Help Center/ MapReduce Service/ User Guide (Kuala Lumpur Region)/ MRS Cluster Component Operation Gudie/ Using Spark2x/ Common Issues About Spark2x/ Spark SQL and DataFrame/ Why Is a Task Suspended When the ANALYZE TABLE Statement Is Executed and Resources Are Insufficient?
Updated on 2022-12-14 GMT+08:00

Why Is a Task Suspended When the ANALYZE TABLE Statement Is Executed and Resources Are Insufficient?

Question

When the analyze table statement is executed using spark-sql, the task is suspended and the information below is displayed. Why?

spark-sql> analyze table hivetable2 compute statistics;
Query ID = root_20160716174218_90f55869-000a-40b4-a908-533f63866fed
Total jobs = 1
Launching Job 1 out of 1
Number of reduce tasks is set to 0 since there's no reduce operator
16/07/20 17:40:56 WARN JobResourceUploader: Hadoop command-line option parsing not performed.

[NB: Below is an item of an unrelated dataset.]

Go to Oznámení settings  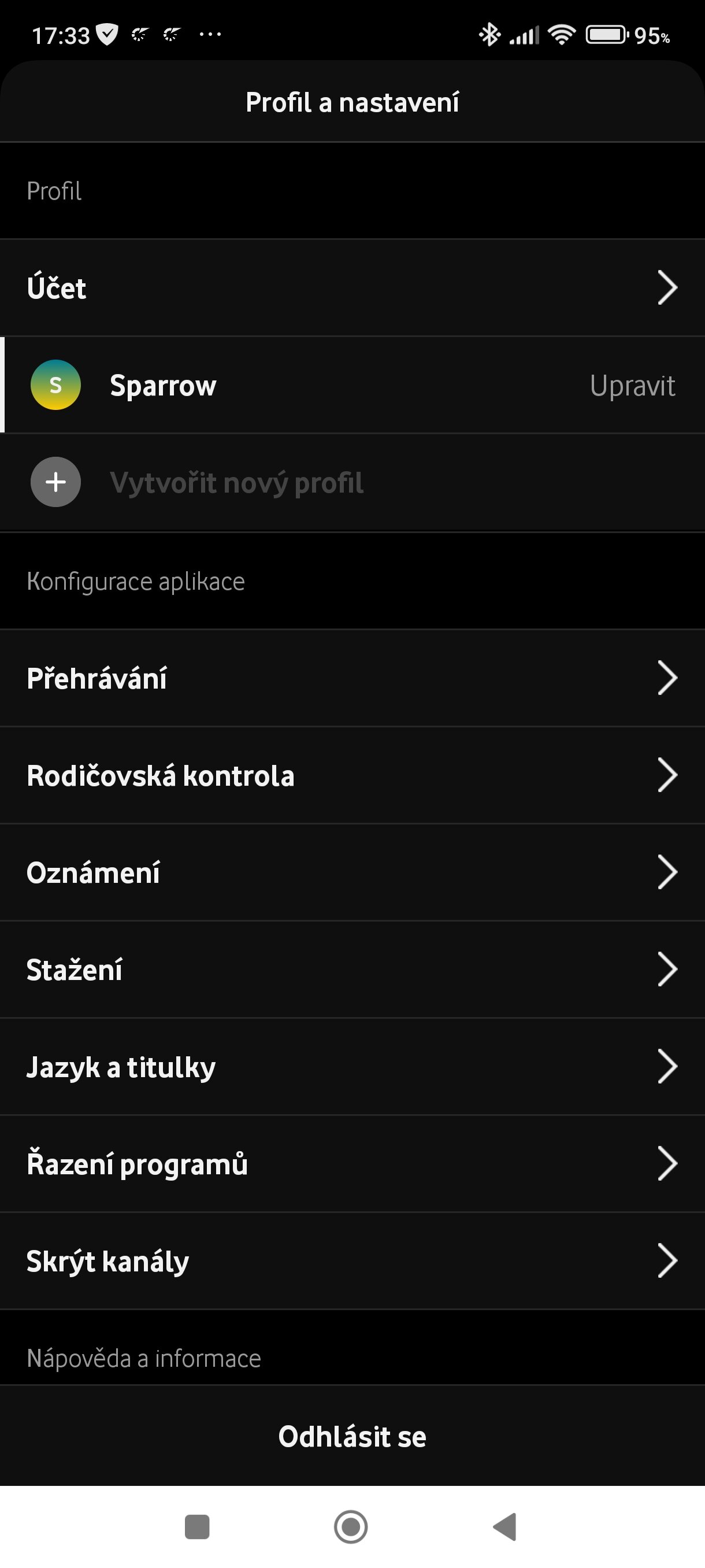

Implement the Tool interface and execute your application with ToolRunner to remedy this.
Starting Job = job_1468982600676_0002, Tracking URL = http://10-120-175-107:8088/proxy/application_1468982600676_0002/
Kill Command = /opt/hadoopclient/HDFS/hadoop/bin/hadoop job  -kill job_1468982600676_0002

Answer

When the statement is executed, the SQL statement starts the analyze table hivetable2 compute statistics MapReduce tasks. On the ResourceManager Web UI of Yarn, the task is not executed due to insufficient resources. As a result, the task is suspended.

Figure 1 ResourceManager Web UI

You are advised to add noscan when running the analyze table statement. The function of this statement is the same as that of the analyze table hivetable2 compute statistics statement. The command is as follows:

spark-sql> analyze table hivetable2 compute statistics noscan

This command does not start MapReduce tasks and does not occupy Yarn resources. Therefore, the tasks can be executed.